Active recall sessions burn the 5-hour rolling window faster than your card count suggests

Quizzing yourself with Claude Pro looks like a sequence of one-line turns. Under the hood, every “next card” re-sends the entire growing transcript: the system prompt, the running quiz frame, the cards you have already answered, your last replies. By card 27 a two-word prompt is a 14k-token request. The 5-hour cap weighs input tokens, which is why a 30-card recall session can light up the orange band the way a long technical conversation does. This page is the mechanic, the JSON, and how to plan the break around resets_at instead of around the rate-limit error.

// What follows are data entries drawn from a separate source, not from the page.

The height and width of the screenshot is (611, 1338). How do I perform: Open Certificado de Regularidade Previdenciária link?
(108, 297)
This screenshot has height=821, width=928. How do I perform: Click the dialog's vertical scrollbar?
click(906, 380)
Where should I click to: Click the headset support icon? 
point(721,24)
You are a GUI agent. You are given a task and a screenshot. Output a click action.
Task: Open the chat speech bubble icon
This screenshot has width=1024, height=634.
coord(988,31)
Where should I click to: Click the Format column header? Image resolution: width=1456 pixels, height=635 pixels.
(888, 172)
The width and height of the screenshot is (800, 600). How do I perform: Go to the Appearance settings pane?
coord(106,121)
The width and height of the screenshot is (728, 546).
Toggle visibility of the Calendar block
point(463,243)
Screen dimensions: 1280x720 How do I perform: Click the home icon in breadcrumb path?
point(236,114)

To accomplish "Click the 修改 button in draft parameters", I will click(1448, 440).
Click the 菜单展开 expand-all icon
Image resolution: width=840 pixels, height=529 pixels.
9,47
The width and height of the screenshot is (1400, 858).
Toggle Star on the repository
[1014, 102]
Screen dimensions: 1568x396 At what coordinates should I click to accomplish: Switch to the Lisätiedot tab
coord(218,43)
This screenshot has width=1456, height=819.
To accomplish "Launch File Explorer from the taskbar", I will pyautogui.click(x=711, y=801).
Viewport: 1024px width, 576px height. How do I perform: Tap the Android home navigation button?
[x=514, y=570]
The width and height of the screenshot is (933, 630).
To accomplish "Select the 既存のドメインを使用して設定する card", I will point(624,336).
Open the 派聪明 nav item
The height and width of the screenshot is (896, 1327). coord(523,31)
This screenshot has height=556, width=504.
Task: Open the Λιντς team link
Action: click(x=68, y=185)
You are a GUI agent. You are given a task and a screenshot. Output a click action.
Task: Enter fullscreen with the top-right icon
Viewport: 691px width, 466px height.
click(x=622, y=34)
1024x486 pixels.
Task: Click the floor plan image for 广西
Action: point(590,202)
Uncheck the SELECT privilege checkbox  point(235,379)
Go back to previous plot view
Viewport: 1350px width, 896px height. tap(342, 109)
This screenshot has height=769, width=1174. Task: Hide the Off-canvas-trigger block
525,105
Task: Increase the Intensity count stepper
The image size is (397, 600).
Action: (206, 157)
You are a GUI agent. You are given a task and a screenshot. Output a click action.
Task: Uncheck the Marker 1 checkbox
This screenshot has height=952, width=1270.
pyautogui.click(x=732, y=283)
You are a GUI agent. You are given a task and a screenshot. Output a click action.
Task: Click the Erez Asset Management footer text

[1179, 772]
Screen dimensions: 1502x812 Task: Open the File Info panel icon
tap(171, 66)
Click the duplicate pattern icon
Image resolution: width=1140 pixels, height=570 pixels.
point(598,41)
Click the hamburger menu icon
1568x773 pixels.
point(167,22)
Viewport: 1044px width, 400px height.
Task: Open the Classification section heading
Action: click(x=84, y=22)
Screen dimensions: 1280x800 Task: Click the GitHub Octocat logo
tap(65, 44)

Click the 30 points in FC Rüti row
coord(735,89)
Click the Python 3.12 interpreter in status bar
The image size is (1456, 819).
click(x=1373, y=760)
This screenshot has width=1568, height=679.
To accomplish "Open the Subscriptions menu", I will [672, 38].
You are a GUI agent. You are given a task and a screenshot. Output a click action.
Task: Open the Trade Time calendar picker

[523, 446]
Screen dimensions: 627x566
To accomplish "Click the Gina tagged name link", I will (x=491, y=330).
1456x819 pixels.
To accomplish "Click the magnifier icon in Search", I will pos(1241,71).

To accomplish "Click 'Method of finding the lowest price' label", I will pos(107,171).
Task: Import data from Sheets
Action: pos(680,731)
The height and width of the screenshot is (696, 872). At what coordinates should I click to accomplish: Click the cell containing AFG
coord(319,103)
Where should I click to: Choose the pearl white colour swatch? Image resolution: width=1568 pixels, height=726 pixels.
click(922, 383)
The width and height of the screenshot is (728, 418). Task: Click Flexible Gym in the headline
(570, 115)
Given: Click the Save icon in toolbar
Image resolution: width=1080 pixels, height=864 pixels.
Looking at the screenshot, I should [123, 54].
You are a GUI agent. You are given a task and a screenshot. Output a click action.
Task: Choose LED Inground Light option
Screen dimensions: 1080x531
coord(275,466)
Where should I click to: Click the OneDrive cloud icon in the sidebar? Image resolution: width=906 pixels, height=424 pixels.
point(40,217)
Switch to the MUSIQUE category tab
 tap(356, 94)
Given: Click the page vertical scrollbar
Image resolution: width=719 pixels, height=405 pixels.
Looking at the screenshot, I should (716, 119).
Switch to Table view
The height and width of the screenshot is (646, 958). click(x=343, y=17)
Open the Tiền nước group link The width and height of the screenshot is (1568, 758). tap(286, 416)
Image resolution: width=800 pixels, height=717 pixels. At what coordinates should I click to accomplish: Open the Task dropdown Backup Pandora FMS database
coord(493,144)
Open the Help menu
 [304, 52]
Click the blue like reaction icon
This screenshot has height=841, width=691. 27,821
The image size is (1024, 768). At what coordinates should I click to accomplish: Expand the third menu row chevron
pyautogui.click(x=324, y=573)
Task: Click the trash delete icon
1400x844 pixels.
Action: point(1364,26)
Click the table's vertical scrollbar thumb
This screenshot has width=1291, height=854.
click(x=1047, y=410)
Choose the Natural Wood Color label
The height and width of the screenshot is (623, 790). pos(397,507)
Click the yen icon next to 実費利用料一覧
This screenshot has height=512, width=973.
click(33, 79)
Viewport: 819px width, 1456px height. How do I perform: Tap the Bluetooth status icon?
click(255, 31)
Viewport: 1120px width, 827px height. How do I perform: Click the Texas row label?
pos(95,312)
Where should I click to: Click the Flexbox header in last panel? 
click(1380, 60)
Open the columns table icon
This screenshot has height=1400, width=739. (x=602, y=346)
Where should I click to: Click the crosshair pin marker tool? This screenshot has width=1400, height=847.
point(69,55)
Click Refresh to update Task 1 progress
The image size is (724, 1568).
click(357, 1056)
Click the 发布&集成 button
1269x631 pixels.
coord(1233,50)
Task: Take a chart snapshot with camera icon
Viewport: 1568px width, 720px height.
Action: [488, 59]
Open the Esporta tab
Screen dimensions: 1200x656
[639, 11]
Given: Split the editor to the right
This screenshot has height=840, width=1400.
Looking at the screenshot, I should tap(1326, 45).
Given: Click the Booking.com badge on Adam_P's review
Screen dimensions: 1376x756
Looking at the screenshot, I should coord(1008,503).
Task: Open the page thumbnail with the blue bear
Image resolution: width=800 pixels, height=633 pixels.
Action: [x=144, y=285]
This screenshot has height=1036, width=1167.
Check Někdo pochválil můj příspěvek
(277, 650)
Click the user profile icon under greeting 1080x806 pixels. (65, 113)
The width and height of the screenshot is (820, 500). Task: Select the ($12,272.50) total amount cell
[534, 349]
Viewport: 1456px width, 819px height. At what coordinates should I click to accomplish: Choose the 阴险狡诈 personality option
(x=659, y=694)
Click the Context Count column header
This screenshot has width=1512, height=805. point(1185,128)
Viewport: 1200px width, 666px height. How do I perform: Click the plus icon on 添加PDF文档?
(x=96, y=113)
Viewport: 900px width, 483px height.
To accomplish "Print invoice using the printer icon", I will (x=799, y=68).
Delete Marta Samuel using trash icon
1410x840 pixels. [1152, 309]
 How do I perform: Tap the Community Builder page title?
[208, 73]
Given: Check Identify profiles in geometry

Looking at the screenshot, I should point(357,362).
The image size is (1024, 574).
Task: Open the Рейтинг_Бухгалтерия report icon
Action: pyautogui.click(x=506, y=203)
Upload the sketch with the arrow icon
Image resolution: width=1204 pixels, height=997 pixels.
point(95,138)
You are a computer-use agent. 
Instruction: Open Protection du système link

Matthew Diakonov, Written with AI

Published May 5, 20269 min read

Direct answer (verified 2026-05-05)

To track Claude usage during active recall study sessions, install ClaudeMeter (free, MIT, browser extension plus macOS menu bar app). It polls GET /api/organizations/{org}/usage on claude.ai every 60 seconds with your existing logged-in cookie, reads five_hour.utilization and five_hour.resets_at, and renders a row labelled 5-hour · {Nm/Nh} · {percent}% in the popup and on the menu bar. Source verified at extension/background.js.

Why a recall quiz is heavier than it looks

Active recall as a study technique works by retrieval, not review. You ask Claude to quiz you, you answer, Claude grades, you move on. From the human side every turn is a card. From the API side every turn is the entire prior conversation plus one new sentence.

That asymmetry is what surprises students who run their first serious study session. Card 1 is cheap. Card 12 is meaningfully heavier. Card 27 is a small essay every time you say “next”, because the transcript Claude needs to keep grading consistently is 18 prior question/answer pairs and your running notes:

The same study session, three timestamps

The visible turn at 16:51 is two words. The request body is whatever the running thread weighs at that point: every prompt and reply, serialized back to the model, weighed against the 5-hour cap. That is why this page exists, and why a guide that talks about active recall without mentioning the rolling cap leaves out the part that fires.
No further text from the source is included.